Requirement 1: According to the column on women warriors, what is this year's Women's History Month theme?
Requirement 2: Write the next part of the column on women warriors, starting right after its final sentence.

Women warriors

By March 6, 2022Entre'acte

By Rex Catubig

 

March is Women’s History Month. This year’s theme is “Women Providing Healing, Promoting Hope”, in reference to the “ceaseless work of caregivers and frontline workers” during the ongoing pandemic. More, it is “a recognition of the thousands of ways that women of all cultures have provided both healing and hope throughout history”
These women I write about are neither medical workers nor women of influence. They are ordinary homemakers, who have not made a dent in history. Whose contribution to hope and healing is merely to go about their daily task of eking a living so that their family will survive day by day. It is a struggle that knows no name, a hope that has no face.
They make their living under the cover of night. They set off towards sunset–just as others are heading home, they’re just about to embark on a routine solitary journey to earn their day’s keep. But they don’t wear lipstick nor brush on make-up or slip into some slinky dress. They don’t slither seductively into some dim-lit club with loud karaoke music.
Instead, they cross the river from Pantal, carrying an army provision of pots, pans, plates, plastic tubs and other paraphernalia. Thus fortified for the night outing, they seek out and stake their territorial claim on their respective battleground.

Screenshot grounding data:
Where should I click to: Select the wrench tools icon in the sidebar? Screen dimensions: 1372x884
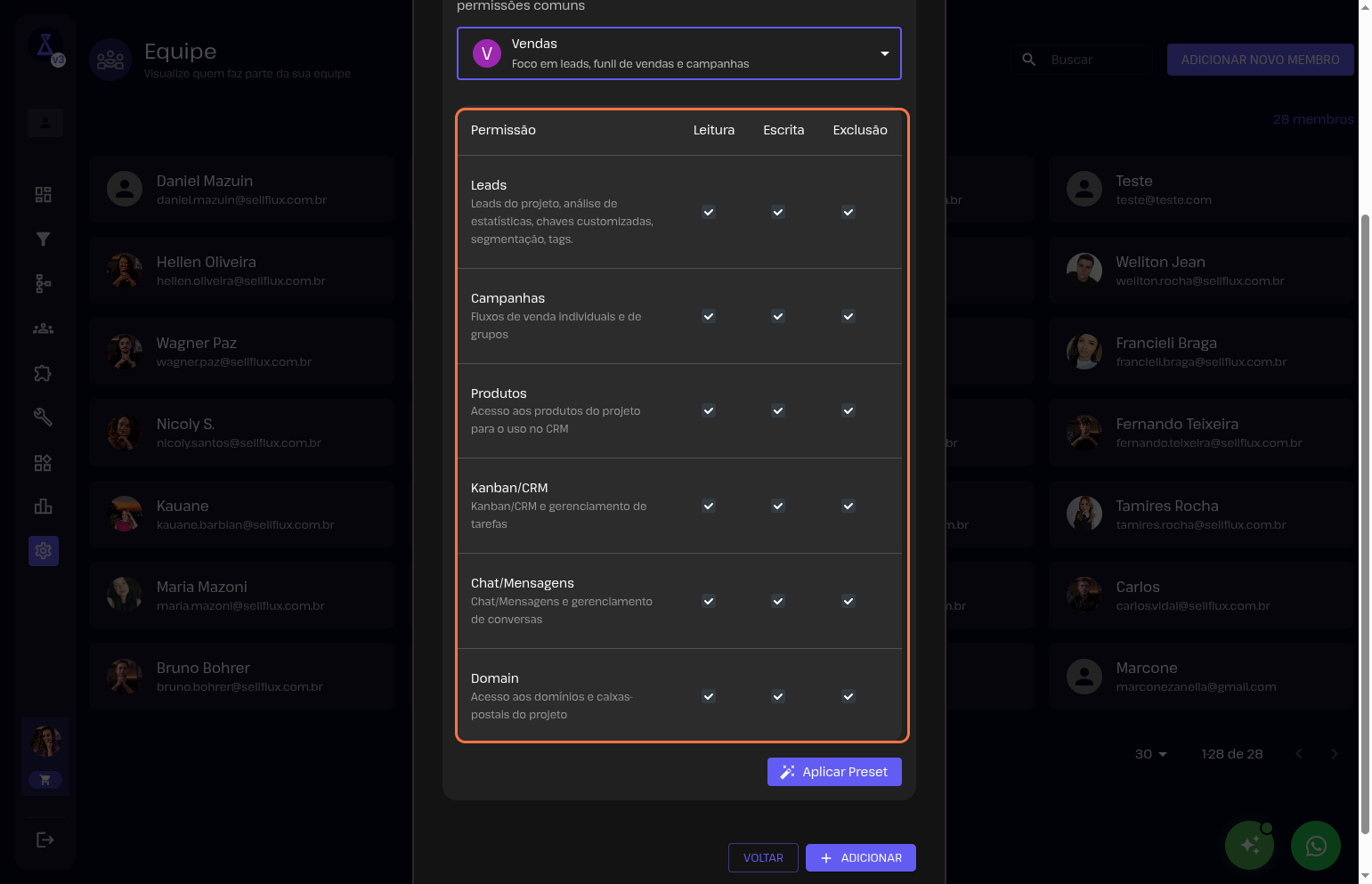point(43,417)
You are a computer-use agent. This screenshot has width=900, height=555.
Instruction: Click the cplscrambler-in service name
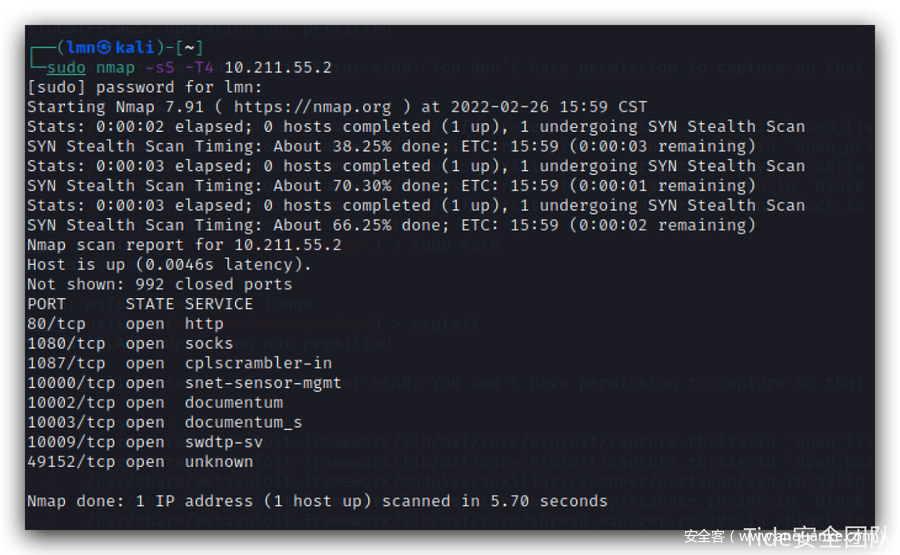(258, 363)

Expected answer 1: "Women Providing Healing, Promoting Hope"

Expected answer 2:
Aling Mely holds court amid a setting of fire, heat and smoke–just off the uglified Post Office which probably deserves further desecration (or consecration?). With a tubful of specially prepared batter, she pours the mix which she garnishes with chopped salted egg into a row of round clay molds lined with round-cut banana leaves and fired on top and on the bottom with burning coconut shells. She does this with delicate ease and speed and within minutes, her special Bibingka priced at Twelve and Fifteen pesos, are ready to be brushed with margarine and brown bagged.
She’s now 59 and she confides that she’s been doing this for the past 13 years. Her Bibingka draws a long line of buyers, some coming in handsome cars and buying in bulk (as if preparing for an impending apocalypse). The night we ordered a couple, there was an earlier order of 14 pieces that she was busy filling up and we were third in line. Yet she claims a night’s sell from two plastic tubs of mix is just enough to keep the family from going hungry. With seven children and a couple of grandkids to feed, she seems bound to the fire and smoke of living. But behind the smoke, she and her grandkids, have only the sweetest smiles to while away the long hot night.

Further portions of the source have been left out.